This article is an excerpt from the Rio Grande Basin Plan Executive Summary and serves as the culmination of many hours work from the Rio Grande Basin Roundtable members and many Upper Rio Grande Basin citizens, Non-government Organizations and Agencies.

Part One:

The Rio Grande Basin Implementation Plan (the Plan) was developed in response to Governor John Hickenlooper’s 2013 Executive Order, which launched a Colorado-wide initiative to develop strategies to address the State’s growing water demands. The Rio Grande Basin Roundtable (BRT) is one of nine basin roundtables established by the “Colorado Water for the 21st Century Act.”
The Colorado Water Conservation Board provided guidance to basin roundtables, stating that “the purpose of the Basin Implementation Plans is for each basin roundtable to identify projects and methods to meet basin-specific municipal, industrial, agricultural, environmental, and recreational needs. The Basin Implementation Plans will inform and help drive Colorado’s Water Plan.”

The Plan identifies the critical water issues facing all who live, work, and recreate in the Rio Grande Basin (the Basin) and proposes ways in which those issues can be addressed, thereby advancing the statewide mission to ensure:

  • A productive economy that supports vibrant and sustainable cities, viable and productive agriculture, and a robust and diverse recreation and tourism industry
  • Efficient and effective water infrastructure promoting smart land use
  • A strong environment that includes healthy watersheds, rivers and streams, and wildlife

The Rio Grande Basin has a diverse culture and rich history, which has been shaped by its water resources and shortages. As the community faces complex challenges and an increasingly scarce water supply, managing the use of this essential resource will be key to the future. The Basin’s water-related challenges are formidable, including:

  • Sustained and systemic drought
  • Significant decline of the groundwater aquifers that sustain agriculture, towns, and critical ecosystems
  • Landscape-scale wildfires
  • Forest succession due to diseases and insect outbreaks
  • Climate change
  • Dust on snow
  • Lack of a diverse economy
  • Degraded and at-risk wildlife habitats
  • Aquatic-dependent wildlife being considered for or listed as a threatened or endangered species under the Endangered Species Act (ESA)
  • Rio Grande Compact obligations to downstream states
  • Costly and time-consuming permitting of water projects
  • Aging irrigation and municipal water infrastructure

Working within these challenges will require cooperation of the entire community. As part of the Plan development process, the BRT appointed a Steering Committee and five subcommittees — Agricultural, Environmental and Recreational, Municipal and Industrial, Water Administration, and Public Outreach — to reach out and give a voice to the various interests in the Basin, and to carefully weigh all perspectives as the Plan was developed. Through an extensive education and outreach campaign, the BRT engaged the entire community to promote understanding of and receive feedback on the Plan’s objectives.
This Executive Summary provides an overview of the major components of the Plan, including Basin water needs, opportunities, and projects and methods that the BRT will support and implement to meet the water resources challenges ahead. The Plan itself provides a discussion of these components and is supported by technical appendices that provide in-depth detail on all aspects of the Plan.

BASIN OVERVIEW
The upper Rio Grande drainage in south central Colorado encompasses roughly 7.5% of the State’s land (approximately 8,000 square miles). Its borders are defined by the Colorado– New Mexico state line on the south, the La Garita range on the north, the San Juan Mountains and Continental Divide on the west, and the Sangre de Cristo and the Culebra mountains on the east.

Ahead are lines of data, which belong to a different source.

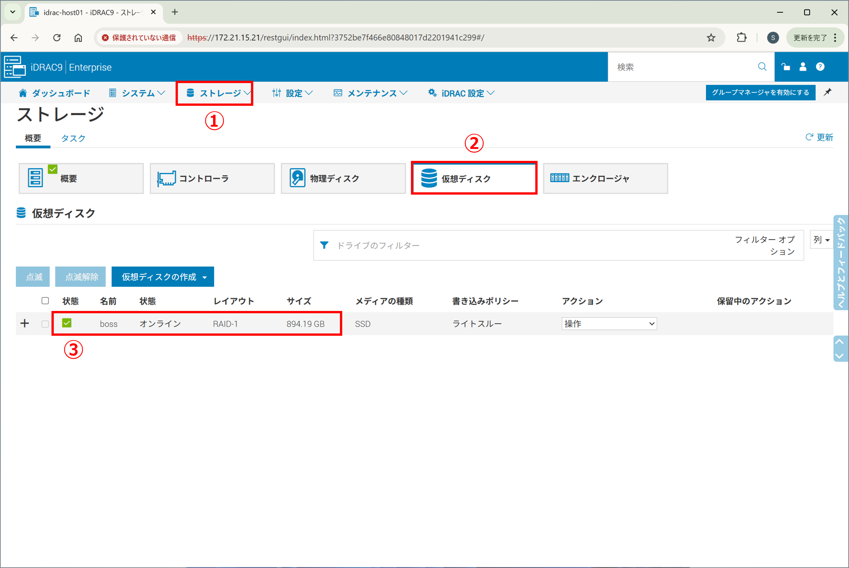Check the select-all checkbox in table header
The height and width of the screenshot is (568, 849).
(x=45, y=301)
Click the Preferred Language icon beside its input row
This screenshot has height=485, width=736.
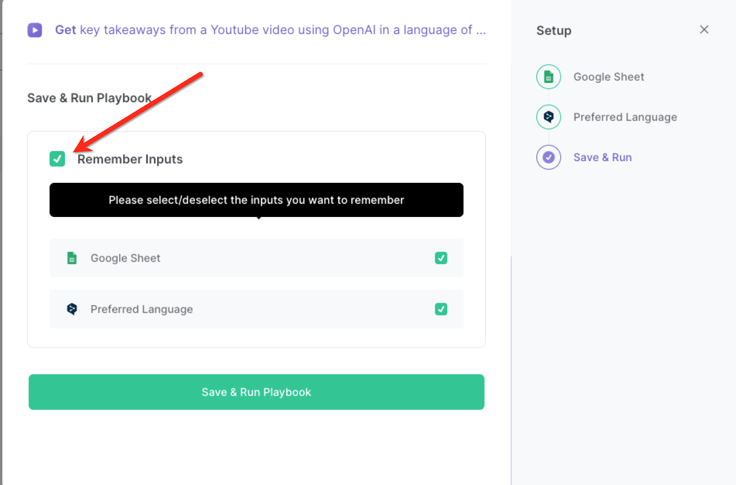tap(72, 309)
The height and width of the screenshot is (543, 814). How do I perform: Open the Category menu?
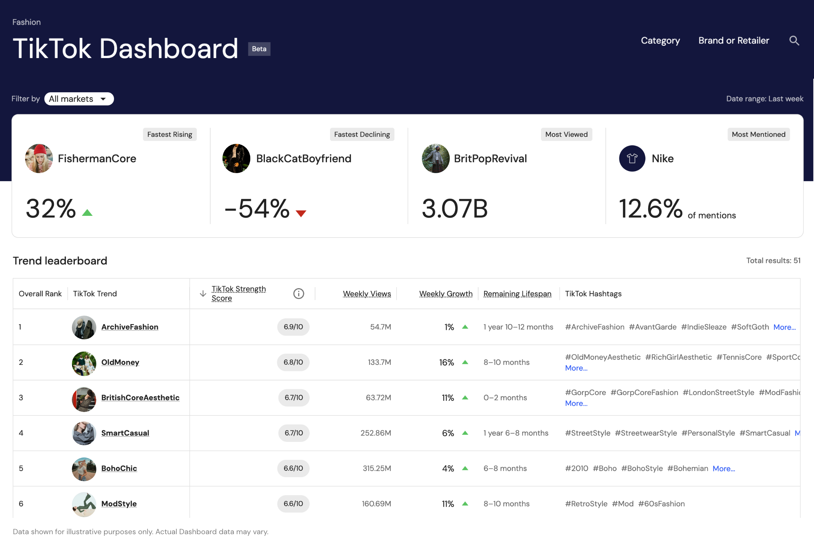pos(660,41)
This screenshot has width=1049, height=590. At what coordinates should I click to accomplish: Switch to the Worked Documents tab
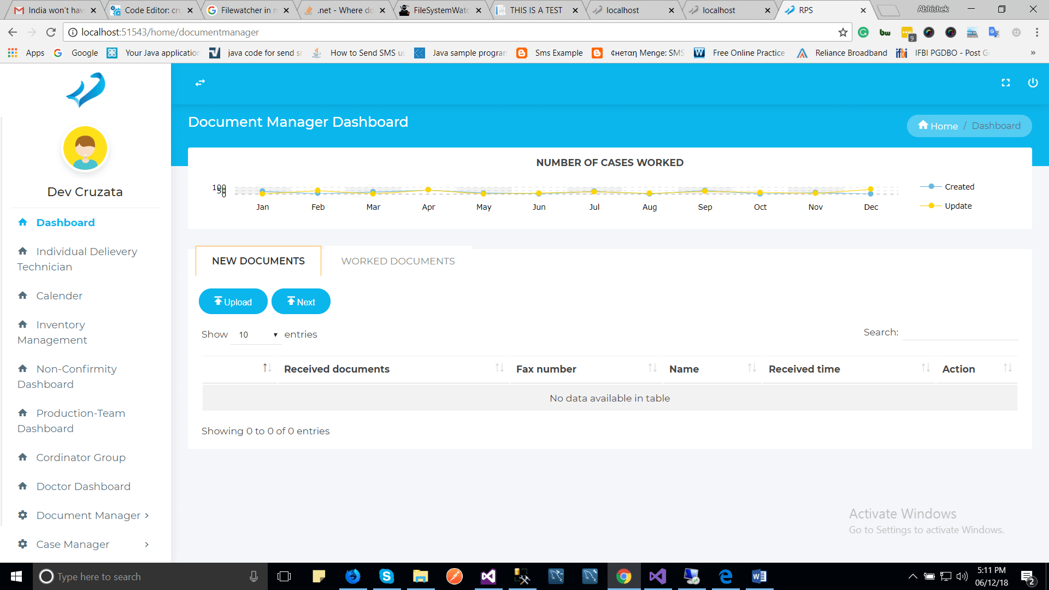coord(398,261)
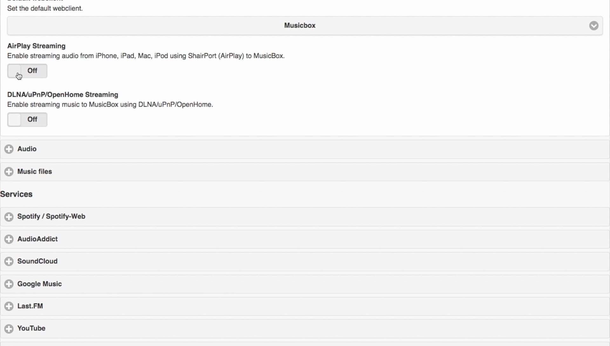Click the plus icon next to Last.FM
610x346 pixels.
[x=9, y=306]
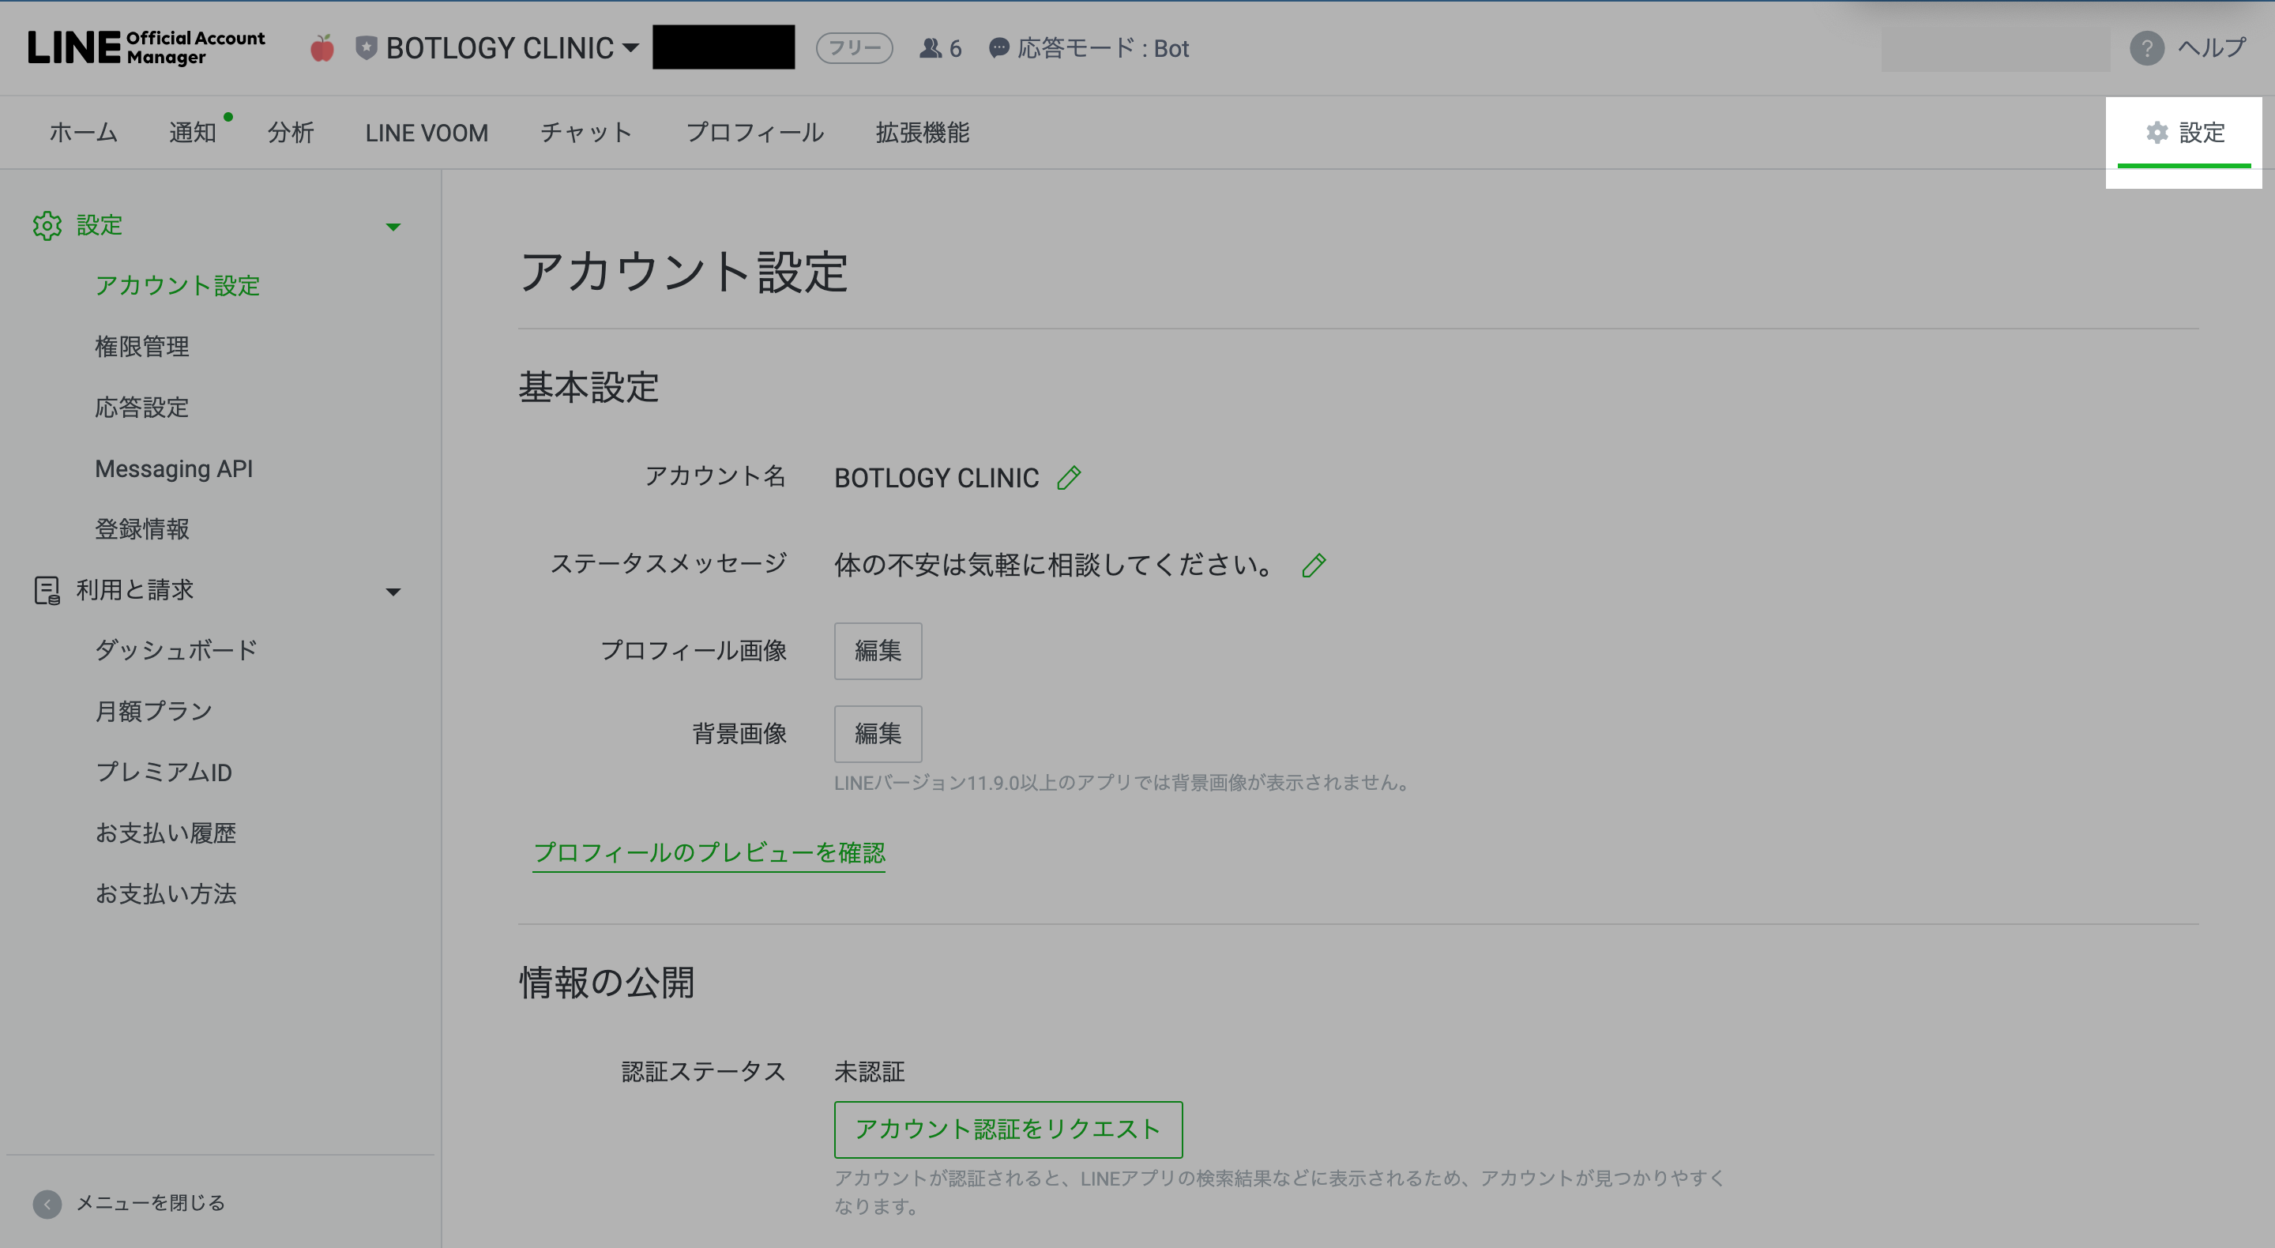Click the billing document icon in sidebar
This screenshot has height=1248, width=2275.
(47, 590)
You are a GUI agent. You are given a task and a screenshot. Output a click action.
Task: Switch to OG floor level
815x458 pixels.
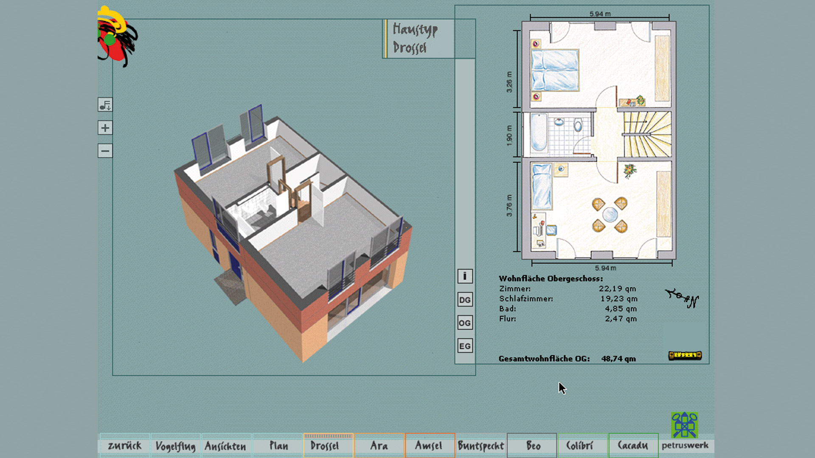point(465,323)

Snowmelt runoff and, to a lesser extent, summer storms are the main contributors of water supply to the headwaters rivers and streams that flow from the mountains to the broad San Luis Valley (the Valley). With an average elevation of 7,500 feet, the floor of this high mountain valley receives an average of less than eight inches of precipitation per year.

The Rio Grande Compact (the Compact), signed in 1938, requires that a portion of the annual flow in the Rio Grande and Conejos River be delivered to the downstream states of New Mexico and Texas. The amount of water that legally must be conveyed annually is determined using a sliding scale, with increasing delivery requirements as the total flow increases. The Compact impacts Colorado’s water users by reducing the water available for consumptive use in the Basin.

In addition to diversions from rivers and streams, water users draw upon two stacked aquifers, known as the “confined” and “unconfined” aquifers. The uppermost aquifer, the unconfined, ranges in thickness from 30 to 100 feet and is recharged by precipitation, streams, canal leakage, and return flows from irrigation. The larger, deeper confined aquifer is separated from the upper aquifer by a series of blue clay and basalt layers, and extends in some locations several thousand feet below the surface.